Records from a dataset:
--- START ---

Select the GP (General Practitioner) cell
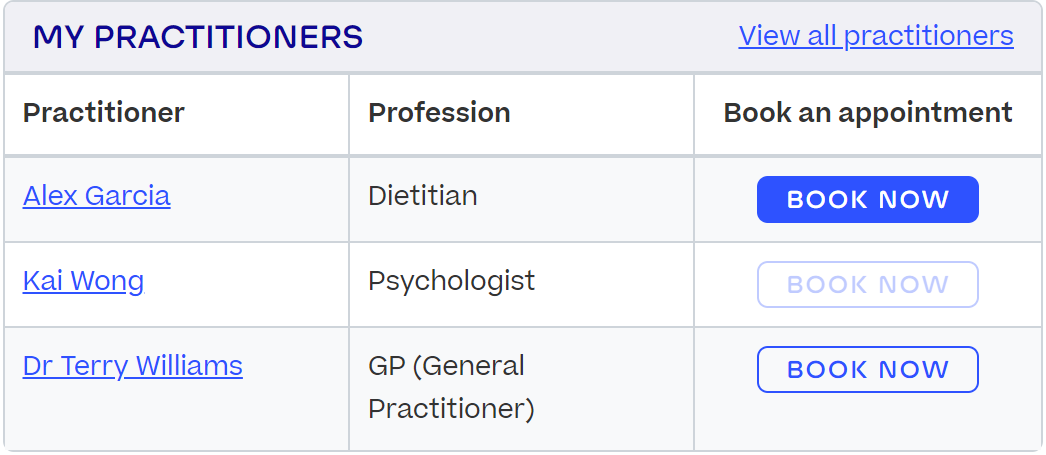The height and width of the screenshot is (455, 1046). point(451,387)
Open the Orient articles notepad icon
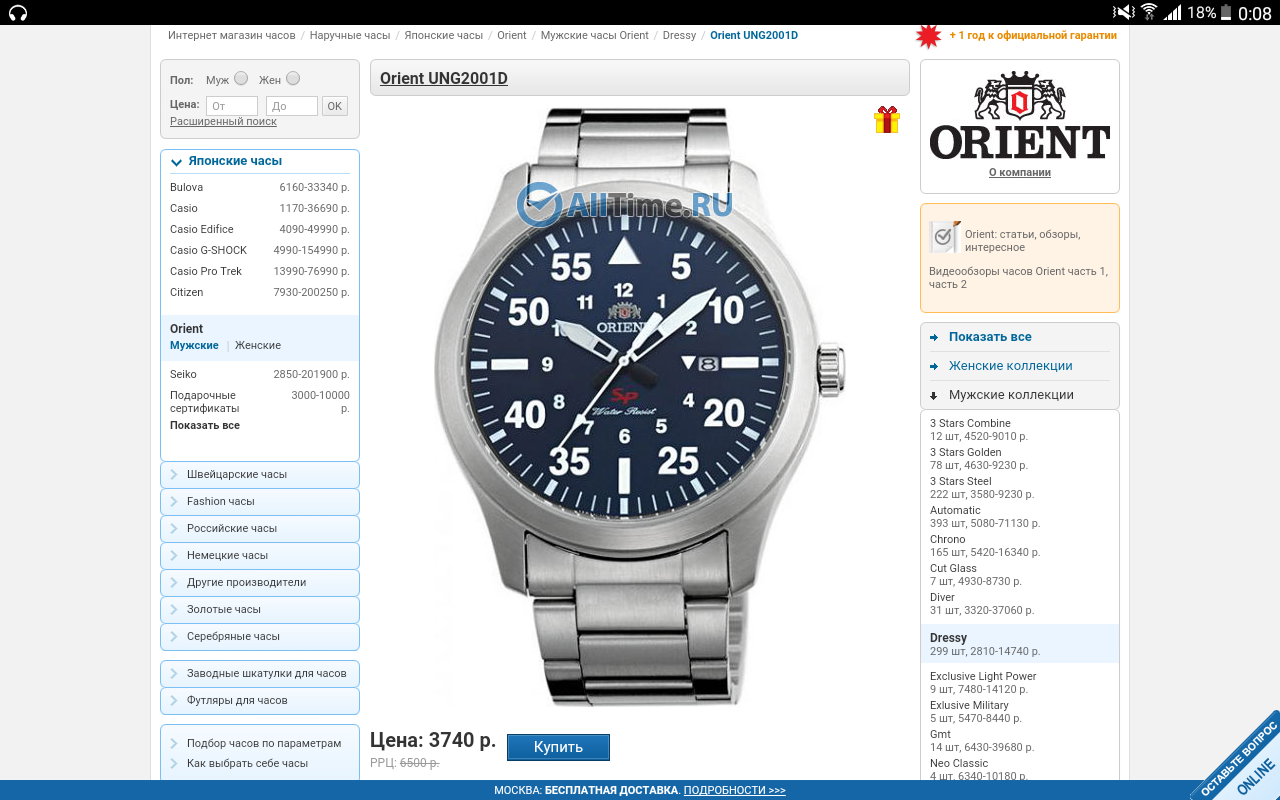Screen dimensions: 1280x800 coord(944,237)
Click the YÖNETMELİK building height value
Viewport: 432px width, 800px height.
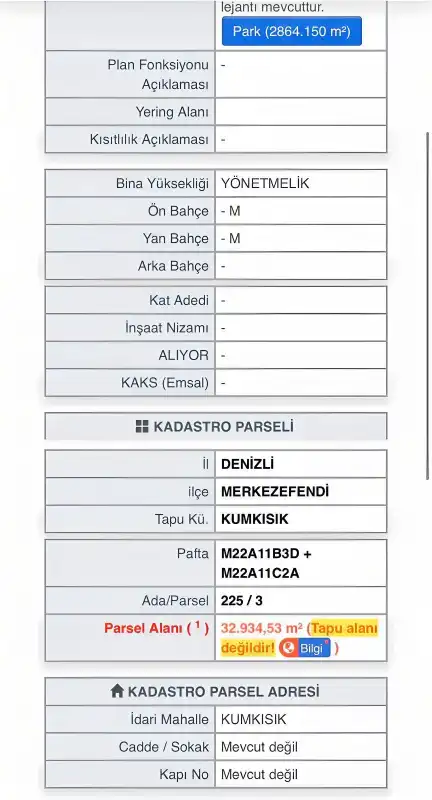265,183
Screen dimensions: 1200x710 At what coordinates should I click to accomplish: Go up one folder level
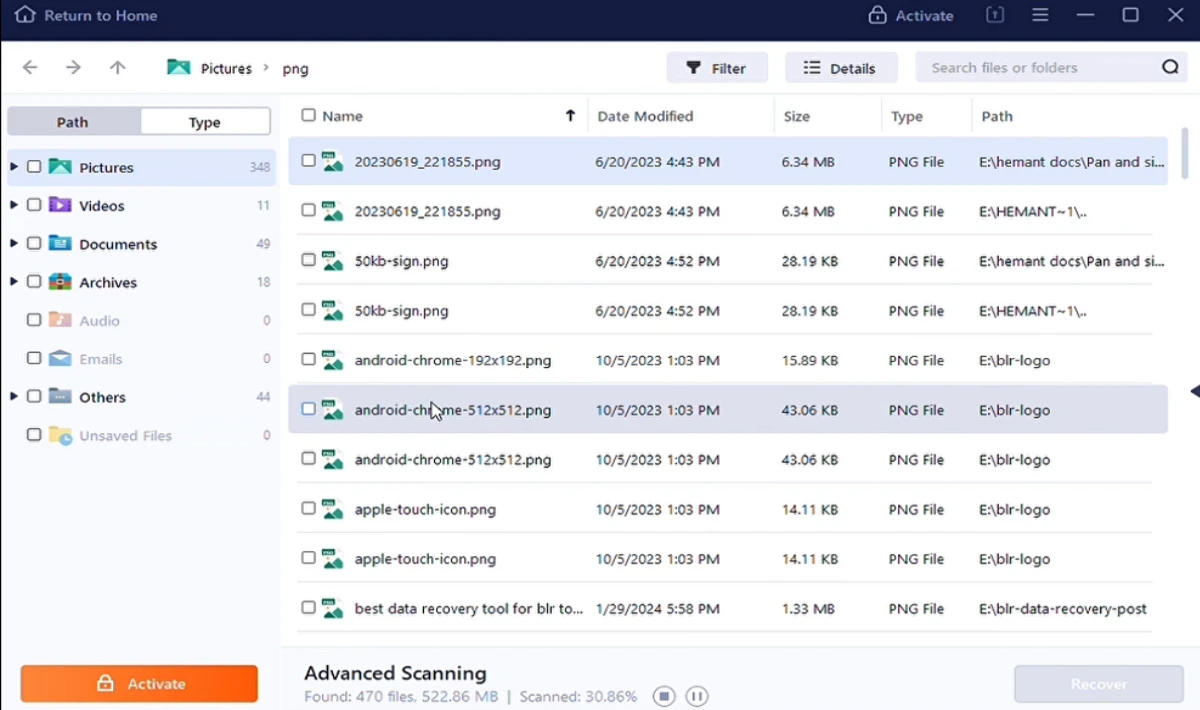pyautogui.click(x=117, y=67)
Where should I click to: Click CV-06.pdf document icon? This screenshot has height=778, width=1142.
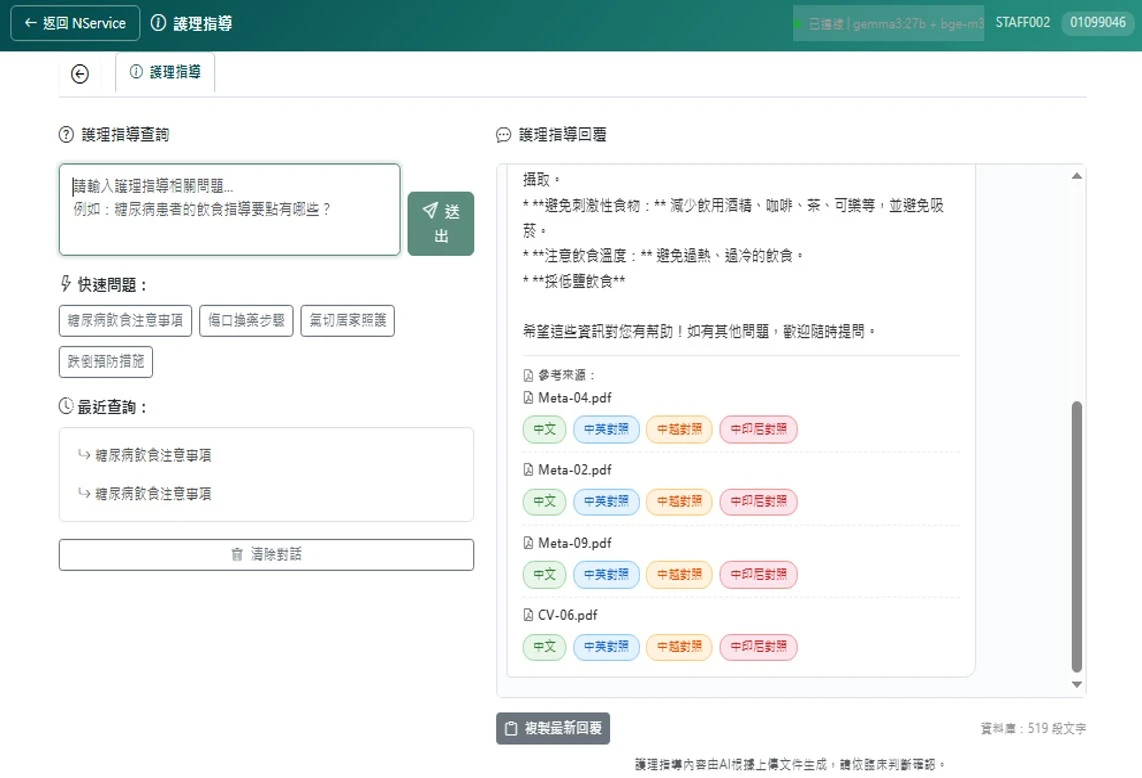click(x=528, y=615)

--- END ---

ABOUT THIS EXERCISE: Print all of the records shown above exactly, leaving out each picture.

ANSWER TO THIS PROBLEM:
Select the GP (General Practitioner) cell
The height and width of the screenshot is (455, 1046). point(451,387)
Open the Orient articles notepad icon
Screen dimensions: 1280x800 coord(944,237)
Click the YÖNETMELİK building height value
Viewport: 432px width, 800px height.
265,183
Screen dimensions: 1200x710 At what coordinates should I click to accomplish: Go up one folder level
pyautogui.click(x=117, y=67)
Where should I click to: Click CV-06.pdf document icon? This screenshot has height=778, width=1142.
click(x=528, y=615)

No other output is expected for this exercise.